Share

03 - Melakukan Kebodohan

"Si jalang ini benar-benar jorok!" cibir Olivia, saat masuk dalam rumah. Aku memang sedang dalam fase malas untuk melakukan apa-apa, ditambah status sebagai seorang single, seorang janda karatan. Aku menggosok tubuhku sendiri, tak percaya pada akhirnya aku menyendiri, meninggalkan status yang begitu hina dan rendah di mata orang-orang. 

Olivia meletakan bokongnya dan duduk di sebelahku, aku memang menelpon dirinya dan ingin membicarakan banyak hal, selain saudariku Skye yang bisa diandalkan, aku punya Olivia sebagai orang yang sangat bisa diandalkan. 

"Demi kesehatan mentalmu, keluar dari kantor itu segera." Aku hanya menggeleng, aku mencintai pekerjaanku, walau banyak sekali hambatan ke depan. Terutama mengahadapi mantan suami sendiri, dan jalangnya. Aku kembali menatap layar di depan, dengan air mata yang kembali menetes, tak percaya Fynn lebih memilih jalang itu dibandingkan diriku, terkadang ada titik di mana malam-malam aku terbangun dan menangis merindukan laki-laki itu. 

Olivia sangat pengertian padaku, walau dia suka mengomel tapi dia lebih mengerti seperti seorang ibu, itu yang membuatku terus bersahabat dengannya hingga detik ini dan begitu akrab. 

Olivia langsung mengeluarkan tisu dari tasnya, dan memberi padaku, sebenarnya aku masih sangat galau dengan status, aku masih shock jika aku telah sendiri, di saat selama ini aku terus berdua dengan laki-laki itu. Selalu bersama dari remaja hingga dewasa, hidup bersama selama belasan tahun. 

"Pemandangan itu yang akan kamu lihat setiap hari. Tekanan itu yang akan kamu hadapi. Mau bagaimana lagi, kalau kamu tidak keluar dari circle itu, kamu akan tetap merasakan hal yang terus menyakitkan." Aku membuang ingus, dan menarik napas tak lega sama sekali. 

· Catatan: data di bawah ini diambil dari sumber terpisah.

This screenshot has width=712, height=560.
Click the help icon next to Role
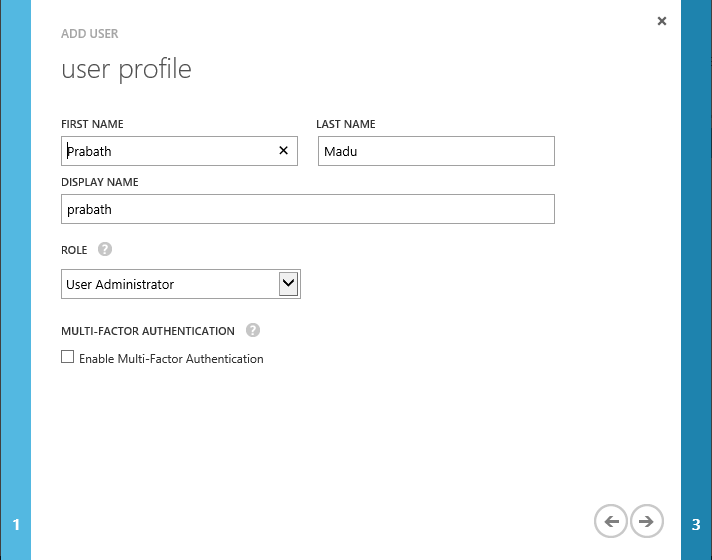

"Jadi, bos itu berbuat apa? Apa bokongnya besar?" goda Olivia, aku langsung menendangnya dengan pertanyaan konyol tersebut. Dia gila! 

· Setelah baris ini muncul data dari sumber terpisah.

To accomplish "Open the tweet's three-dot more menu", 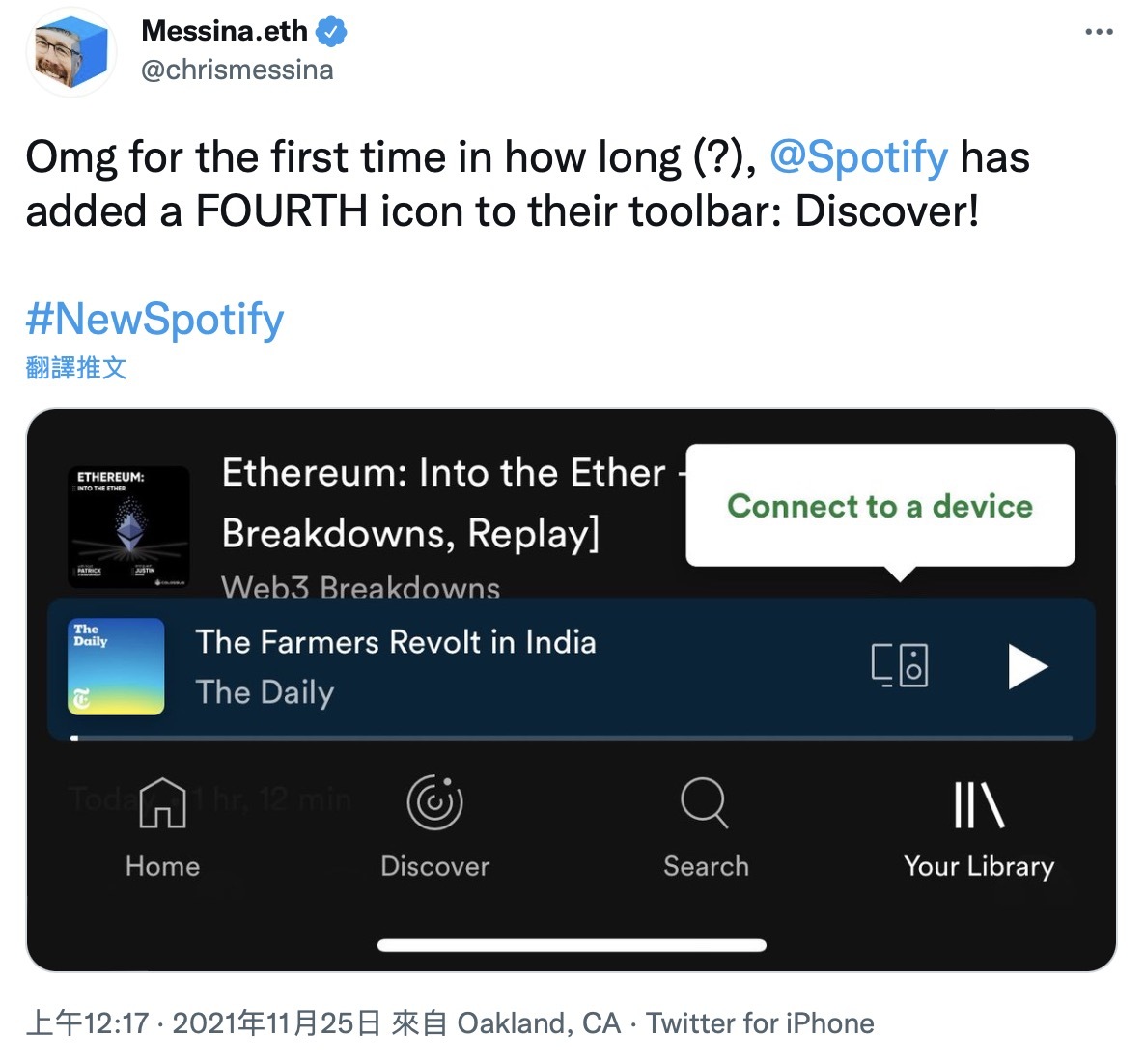I will (1099, 32).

"Dia sedikit memaksa, walau aku lihat dia sepertinya berhati lembut, hanya saja dia ingin menunjuk kekuasaannya, jadi bersikap sedikit arrongat." Olivia hanya mengangguk. Aku menatapnya, dia kembali fokus ke ponsel miliknya. 

"Jadi, apa alasan yang membuatmu bertahan?" Pertanyaan Olivia untuk kesekian kalinya, tak ada jawaban pasti, aku hanya mengikuti kata yang menyuruh untuk bertahan, walau akan berdarah setiap hari. 

"Jadi, si jalang itu tak malu-malu menunjukan kemesraan mereka?" Aku berbalik, menatap mata bulat milik Olivia, dia punya bibir kecil penuh hampir berbentuk hati. 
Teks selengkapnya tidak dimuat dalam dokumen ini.